EXERCISE INSTRUCTIONS:
Which lines below include "Informative"? Copy them all.

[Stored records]
^^^^

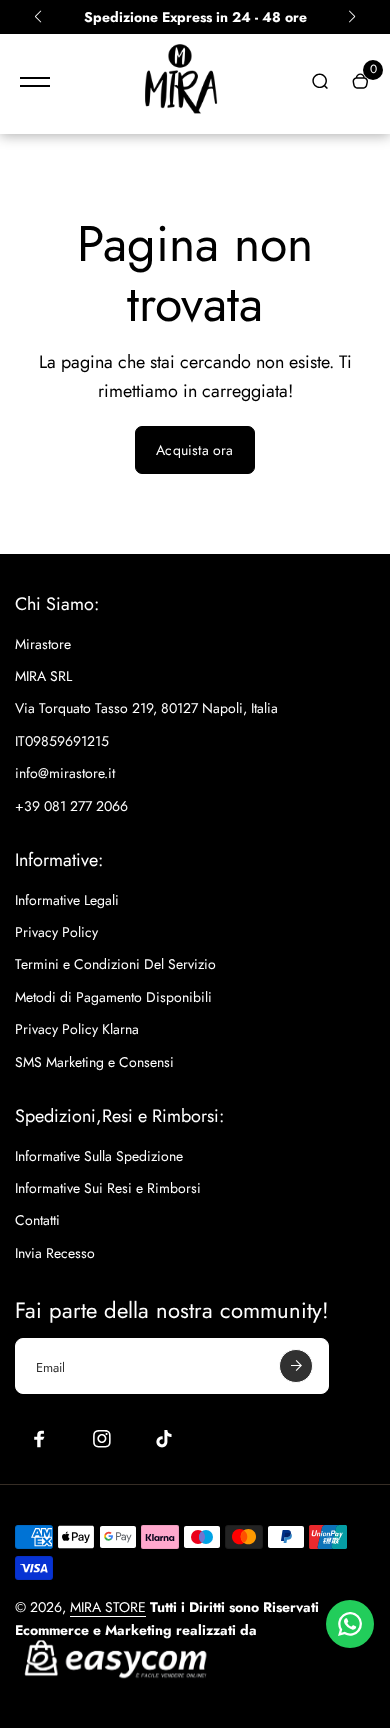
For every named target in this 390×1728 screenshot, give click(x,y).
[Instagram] (102, 1439)
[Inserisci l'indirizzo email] (296, 1366)
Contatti (37, 1220)
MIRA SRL (43, 676)
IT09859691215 (62, 741)
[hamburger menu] (35, 82)
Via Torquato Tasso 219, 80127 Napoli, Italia (146, 708)
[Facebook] (40, 1439)
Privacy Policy (56, 932)
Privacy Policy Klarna (77, 1029)
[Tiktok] (164, 1439)
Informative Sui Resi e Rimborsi (108, 1188)
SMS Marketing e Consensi (94, 1062)
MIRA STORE (108, 1607)
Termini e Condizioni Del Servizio (115, 964)
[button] (38, 17)
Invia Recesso (55, 1253)
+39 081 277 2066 (71, 806)
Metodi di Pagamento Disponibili (113, 997)
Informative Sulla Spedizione (99, 1156)
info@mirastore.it (65, 773)
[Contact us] (350, 1624)
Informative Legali (67, 900)
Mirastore (43, 644)
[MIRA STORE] (180, 82)
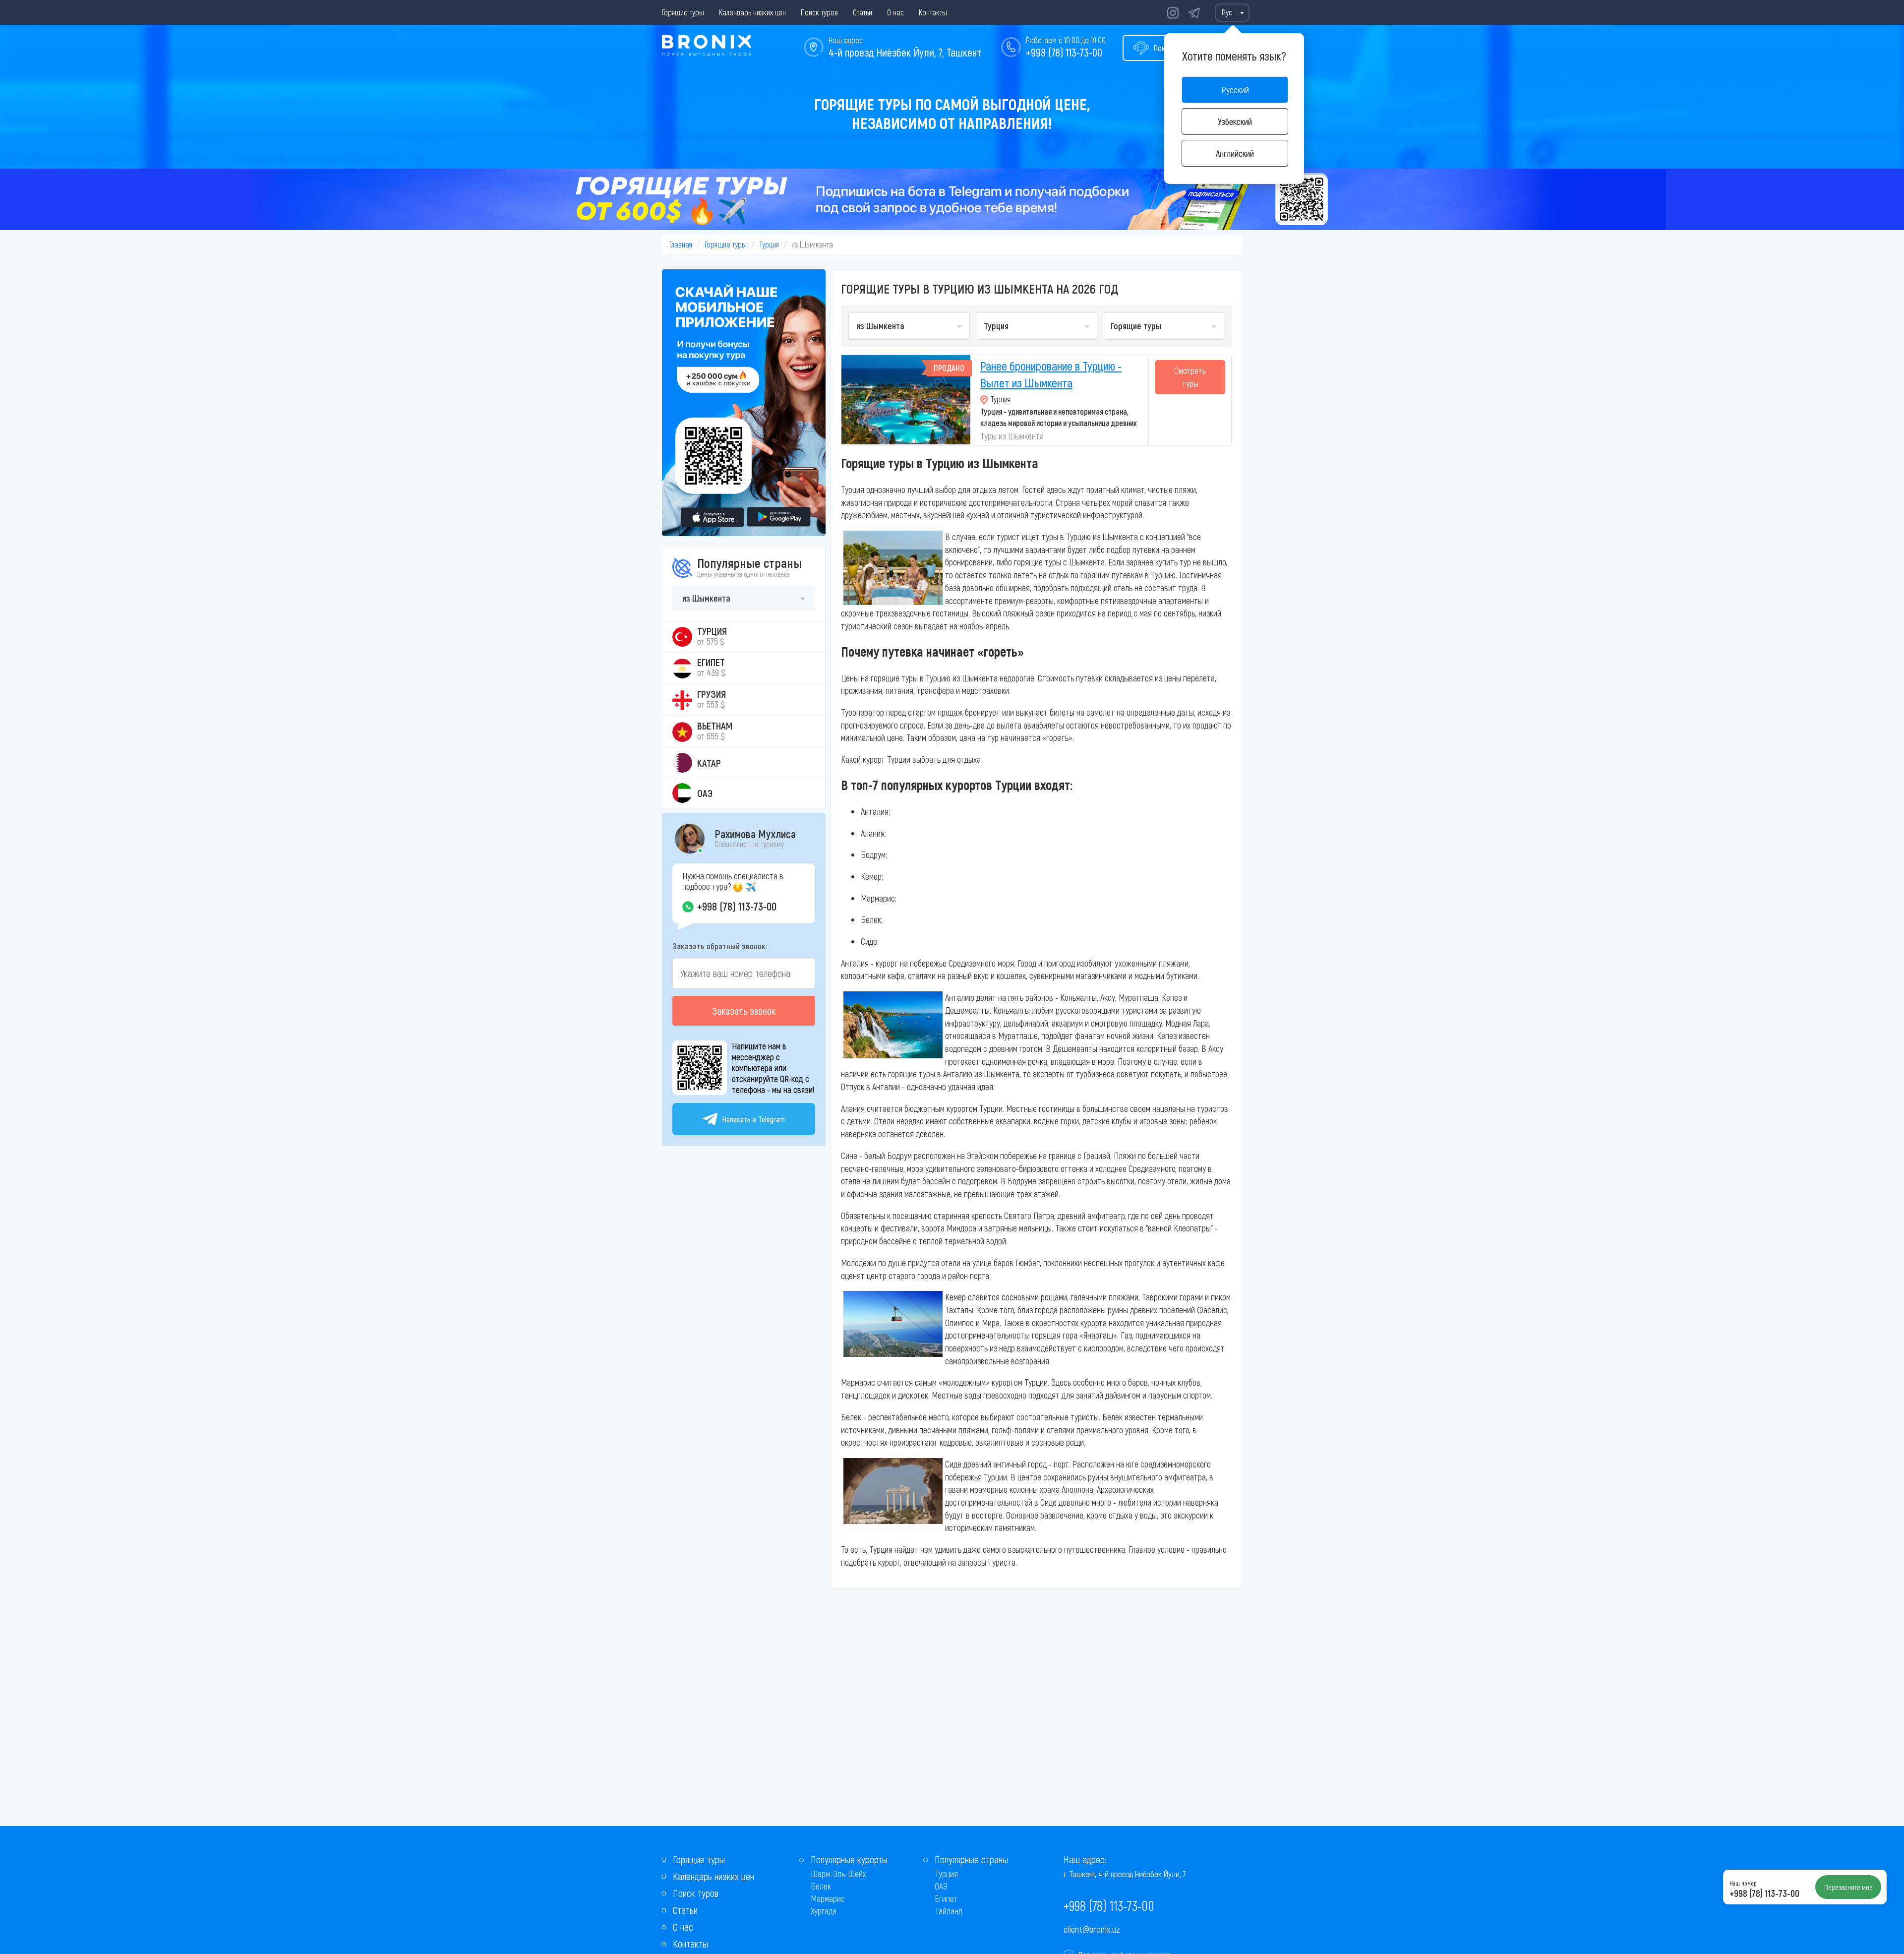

^^^^

ANSWER BOX:
Informative Sui Resi e Rimborsi (108, 1188)
Informative Sulla Spedizione (99, 1156)
Informative Legali (67, 900)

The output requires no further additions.